Aging Services, Alzheimer’s Association call on Georgia to “go purple” for Alzheimer’s & Brain Awareness Month
ATLANTA – The Georgia Department of Human Services (DHS) Division of Aging Services and the Georgia Chapter of the Alzheimer’s Association are calling on all Georgians to show support for their fellow Georgians living with Alzheimer’s disease and other dementias as the state observes Alzheimer’s and Brain Awareness Month.
Gov. Brian P. Kemp has proclaimed June as Alzheimer’s and Brain Awareness Month in Georgia, joining a nationwide celebration of support for people living with Alzheimer’s and other forms of dementia.
“This is an issue that ultimately touches the lives of all Georgians,” DHS Commissioner Robyn A. Crittenden said. “It is essential for us to come together as a state to support the needs of this growing population and, one day, hopefully bring an end to Alzheimer’s. Join us as we go purple in June in honor of those living with this terrible disease.”
The Alzheimer’s Association reported that there are currently more than 150,000 Georgians living with Alzheimer’s or another form of dementia. By 2025, that number is expected to increase by 26.7% to 190,000 Georgians.
“The number of people being diagnosed in Georgia is staggering,” said Linda Davidson, executive director of the Georgia Chapter of the Alzheimer’s Association. “Our goal for Alzheimer’s and Brain Awareness Month is to bring awareness of the disease to allow all people to have a better understanding of what it is as well as find the local resources to help them through their journey.”
Throughout the month of June, the Department is collecting and sharing stories of loved ones living with Alzheimer’s or a related dementia.

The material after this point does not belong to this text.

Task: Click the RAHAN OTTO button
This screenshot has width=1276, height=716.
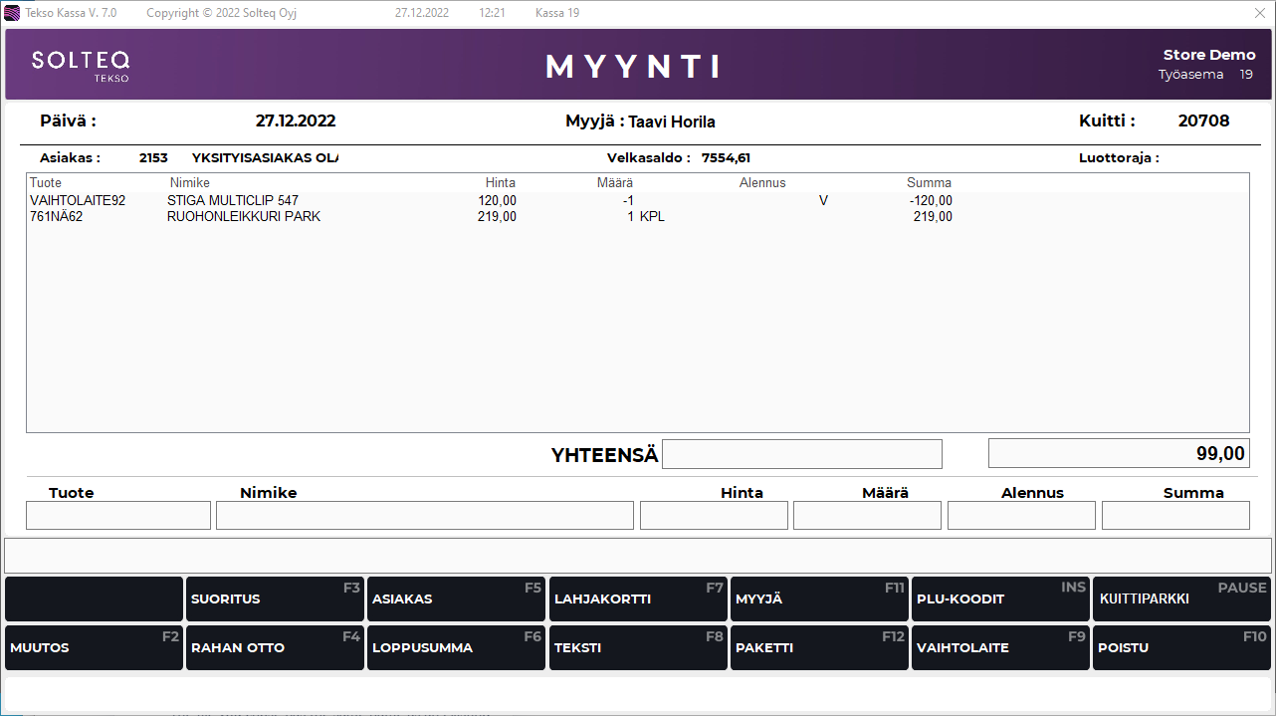Action: 275,647
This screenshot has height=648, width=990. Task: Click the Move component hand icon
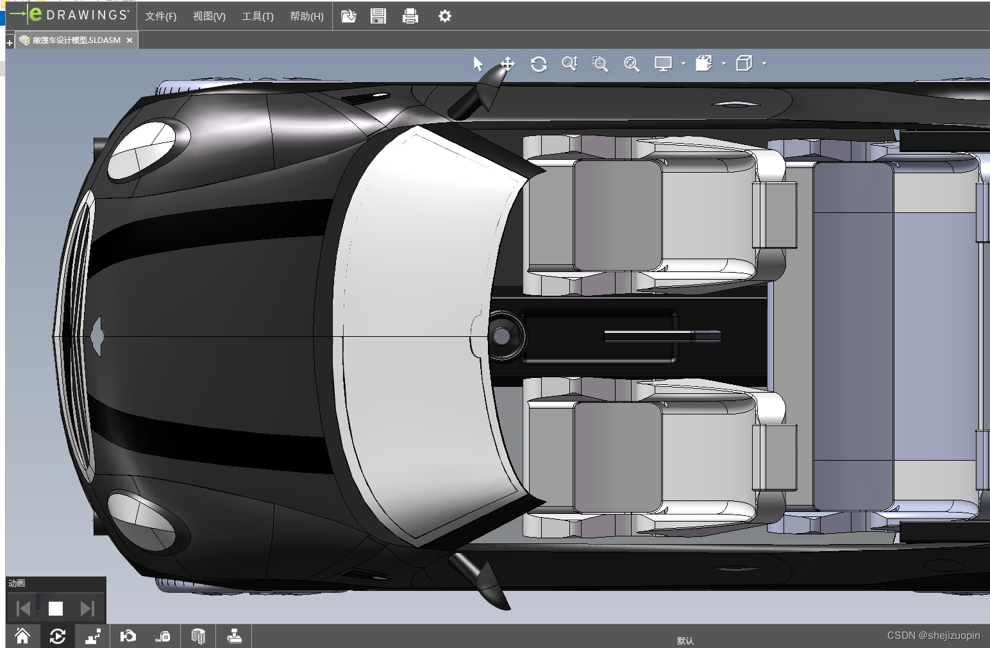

Georgians are encouraged to go purple by wearing their favorite purple outfit and sharing their stories on Facebook or Twitter using the hashtag #ENDALZ or #MyAlzStory.
The goal of the social media storytelling campaign is to stress the importance of early diagnosis and providing resources to families and caregivers.
Throughout the month, DHS will be promoting the pioneering work Georgia is doing through the Georgia Alzheimer’s & Related Dementias (GARD) State Plan, sharing resources for families and caregivers available through Georgia’s Aging and Disability Resource Connection and the Alzheimer’s Association and highlighting Georgia Memory Net, developed in partnership with Emory University, which works to expand access to early and accurate diagnosis of Alzheimer’s disease and other dementias through five Memory Assessment Clinics in operation across the state.
“Educating caregivers and older Georgians about the resources and programs available to them is critical,” DHS Assistant Deputy Commissioner of Aging Services Abby Cox said. “At the Department of Human Services, we are so grateful for the tireless work of friends, family, community members and caregivers who help support individuals living with dementia.”
Follow the Department on Facebook at https://www.facebook.com/GeorgiaDepartmentofHumanServices or on Twitter at https://twitter.com/GaDHS.
With 9,400 employees, the Department of Human Services (DHS) is Georgia’s largest state agency. DHS delivers a wide range of human services designed to promote self-sufficiency, safety and well-being for all Georgians. The DHS Division of Aging Services supports departmental goals by assisting older individuals, at-risk adults, persons with disabilities, their families and caregivers to achieve safe, healthy, independent and self-reliant lives.
About the Alzheimer’s Association
The Alzheimer’s Association is the leading voluntary health organization in Alzheimer’s care, support and research. Our mission is to lead the way to end Alzheimer's and all other dementia — by accelerating global research, driving risk reduction and early detection, and maximizing quality care and support. Our vision is a world without Alzheimer’s® and all other dementia.